The Swiss online SRF public television site here reports that German power engineering giant Siemens plans to eliminate some 6900 employees, half of them in Germany. Hit will be the conventional power plant and electric drive systems branch.
German energy sector in turmoil
The SRF writes that the power plant branch “is suffering due to the Energiewende“, Germany’s attempted transition to renewable energies. This branch alone will see 6100 job reductions. Turbine plants in Görlitz, Leipzig, Offenbach, Erfurt, Erlangen, Berlin and Mülheim (Ruhr) will be impacted. The announcement just before the start of the Christmas holiday season has angered trade unionists.
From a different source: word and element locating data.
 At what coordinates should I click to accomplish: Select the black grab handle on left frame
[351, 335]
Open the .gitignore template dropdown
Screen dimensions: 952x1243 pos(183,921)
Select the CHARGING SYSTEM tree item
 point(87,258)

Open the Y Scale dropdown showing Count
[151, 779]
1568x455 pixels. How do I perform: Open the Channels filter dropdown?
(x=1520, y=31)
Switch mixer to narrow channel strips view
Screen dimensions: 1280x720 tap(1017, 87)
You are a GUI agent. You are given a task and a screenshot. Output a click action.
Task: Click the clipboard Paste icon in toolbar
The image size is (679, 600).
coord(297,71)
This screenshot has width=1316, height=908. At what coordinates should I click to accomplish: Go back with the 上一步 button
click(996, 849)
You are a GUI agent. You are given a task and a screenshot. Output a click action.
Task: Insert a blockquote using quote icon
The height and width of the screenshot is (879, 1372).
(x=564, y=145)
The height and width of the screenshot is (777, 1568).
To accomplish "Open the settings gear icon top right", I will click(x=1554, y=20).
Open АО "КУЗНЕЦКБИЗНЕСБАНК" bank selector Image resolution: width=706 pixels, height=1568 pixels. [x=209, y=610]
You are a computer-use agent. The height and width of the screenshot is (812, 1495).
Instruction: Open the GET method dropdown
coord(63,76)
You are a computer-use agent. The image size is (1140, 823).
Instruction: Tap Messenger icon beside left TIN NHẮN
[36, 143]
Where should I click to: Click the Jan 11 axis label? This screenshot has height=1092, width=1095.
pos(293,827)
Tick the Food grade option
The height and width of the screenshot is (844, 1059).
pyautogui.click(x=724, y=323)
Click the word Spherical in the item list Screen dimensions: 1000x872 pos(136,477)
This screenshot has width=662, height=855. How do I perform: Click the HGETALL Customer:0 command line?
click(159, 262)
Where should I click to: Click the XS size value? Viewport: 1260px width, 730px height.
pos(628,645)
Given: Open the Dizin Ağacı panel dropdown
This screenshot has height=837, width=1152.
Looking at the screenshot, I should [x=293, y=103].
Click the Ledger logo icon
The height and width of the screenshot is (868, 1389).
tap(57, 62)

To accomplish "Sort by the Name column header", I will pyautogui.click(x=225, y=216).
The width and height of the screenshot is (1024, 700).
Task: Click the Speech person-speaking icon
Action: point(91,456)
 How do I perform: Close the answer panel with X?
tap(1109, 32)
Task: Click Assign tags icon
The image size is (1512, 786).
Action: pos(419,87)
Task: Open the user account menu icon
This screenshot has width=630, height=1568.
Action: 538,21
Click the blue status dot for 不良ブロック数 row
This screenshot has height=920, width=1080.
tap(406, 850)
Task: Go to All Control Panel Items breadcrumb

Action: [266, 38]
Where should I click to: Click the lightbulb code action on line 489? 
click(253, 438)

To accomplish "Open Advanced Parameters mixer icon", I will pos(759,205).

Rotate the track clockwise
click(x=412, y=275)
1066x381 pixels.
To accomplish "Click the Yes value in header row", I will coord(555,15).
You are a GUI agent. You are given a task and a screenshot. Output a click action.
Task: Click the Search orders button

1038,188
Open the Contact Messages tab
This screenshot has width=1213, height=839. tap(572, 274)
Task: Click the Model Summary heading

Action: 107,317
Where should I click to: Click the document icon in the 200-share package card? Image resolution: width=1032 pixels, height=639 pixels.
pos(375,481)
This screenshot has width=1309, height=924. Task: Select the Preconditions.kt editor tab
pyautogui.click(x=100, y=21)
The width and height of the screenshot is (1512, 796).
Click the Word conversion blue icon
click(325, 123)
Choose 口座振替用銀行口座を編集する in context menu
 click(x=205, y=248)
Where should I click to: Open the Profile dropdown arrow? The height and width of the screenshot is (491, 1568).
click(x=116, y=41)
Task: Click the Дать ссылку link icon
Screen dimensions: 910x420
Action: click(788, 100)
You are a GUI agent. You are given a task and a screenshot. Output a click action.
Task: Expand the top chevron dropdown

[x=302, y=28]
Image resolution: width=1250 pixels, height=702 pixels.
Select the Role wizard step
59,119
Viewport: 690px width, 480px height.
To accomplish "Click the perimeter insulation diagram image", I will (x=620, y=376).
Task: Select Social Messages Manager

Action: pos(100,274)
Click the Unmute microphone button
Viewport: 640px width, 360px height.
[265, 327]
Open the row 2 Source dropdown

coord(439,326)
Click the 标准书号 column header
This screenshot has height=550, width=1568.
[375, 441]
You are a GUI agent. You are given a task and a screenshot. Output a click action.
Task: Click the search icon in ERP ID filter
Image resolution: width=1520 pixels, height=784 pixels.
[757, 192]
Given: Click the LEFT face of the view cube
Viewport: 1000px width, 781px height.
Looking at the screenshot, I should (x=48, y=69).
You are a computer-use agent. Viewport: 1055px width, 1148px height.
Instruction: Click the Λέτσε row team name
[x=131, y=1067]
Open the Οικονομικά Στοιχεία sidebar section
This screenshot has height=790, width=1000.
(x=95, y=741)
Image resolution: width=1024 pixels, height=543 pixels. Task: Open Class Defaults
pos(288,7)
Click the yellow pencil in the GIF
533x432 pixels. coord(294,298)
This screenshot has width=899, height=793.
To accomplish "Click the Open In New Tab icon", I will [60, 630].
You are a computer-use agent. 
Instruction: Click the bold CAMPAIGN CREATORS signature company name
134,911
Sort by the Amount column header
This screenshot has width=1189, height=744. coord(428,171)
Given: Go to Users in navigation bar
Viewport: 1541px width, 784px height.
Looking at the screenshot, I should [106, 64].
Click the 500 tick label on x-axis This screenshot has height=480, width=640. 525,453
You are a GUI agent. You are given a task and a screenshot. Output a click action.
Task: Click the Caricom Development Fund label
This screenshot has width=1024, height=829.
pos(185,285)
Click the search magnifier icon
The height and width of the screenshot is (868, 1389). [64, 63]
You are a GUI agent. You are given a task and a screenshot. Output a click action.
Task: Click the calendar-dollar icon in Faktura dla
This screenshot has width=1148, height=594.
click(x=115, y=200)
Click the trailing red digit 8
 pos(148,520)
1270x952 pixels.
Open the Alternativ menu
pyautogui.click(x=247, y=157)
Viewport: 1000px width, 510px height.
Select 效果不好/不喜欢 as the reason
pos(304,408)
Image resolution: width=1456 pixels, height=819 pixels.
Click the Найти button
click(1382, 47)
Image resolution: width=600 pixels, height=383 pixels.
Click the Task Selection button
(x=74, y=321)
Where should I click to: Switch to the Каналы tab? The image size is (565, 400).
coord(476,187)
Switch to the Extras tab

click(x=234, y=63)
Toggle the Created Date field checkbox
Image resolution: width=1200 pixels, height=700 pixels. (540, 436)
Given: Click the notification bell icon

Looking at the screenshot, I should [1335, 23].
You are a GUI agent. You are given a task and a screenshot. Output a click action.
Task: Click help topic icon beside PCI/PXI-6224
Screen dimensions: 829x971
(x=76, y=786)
The Handelsblatt here reports that some of the impacted engineering workers are “in shock and in tears” over the news. Protests and strikes have been announced.
The news of the jobs cutbacks are the latest in a series of huge jobs reductions seen throughout the German energy sector. Over the past years, power giants such as RWE and Eon have announced the layoffs of thousands of its workers as the German Energiewende has eroded profits in the conventional energy sector and has led to skyrocketing electricity prices for consumers.
The misery has not only hit conventional energy jobs, but also renewable energy sector as well. Due to cheap imports from China and an uncertain investment future in the wind sector, most of Germany’s solar power equipment producers have become insolvent and thousands of jobs have been lost. Recently wind energy equipment producers such as Nordex have announced job cuts as well and the future for wind energy in Germany looks bleak.
As more volatile wind and solar energy capacity have come online, steam and gas turbines have become uneconomical to operate and investments in conventional power plants have taken a hit over the recent years.
The BBC has reported on the jobs cutback by Siemens, but made no made no mention of the Energiewende.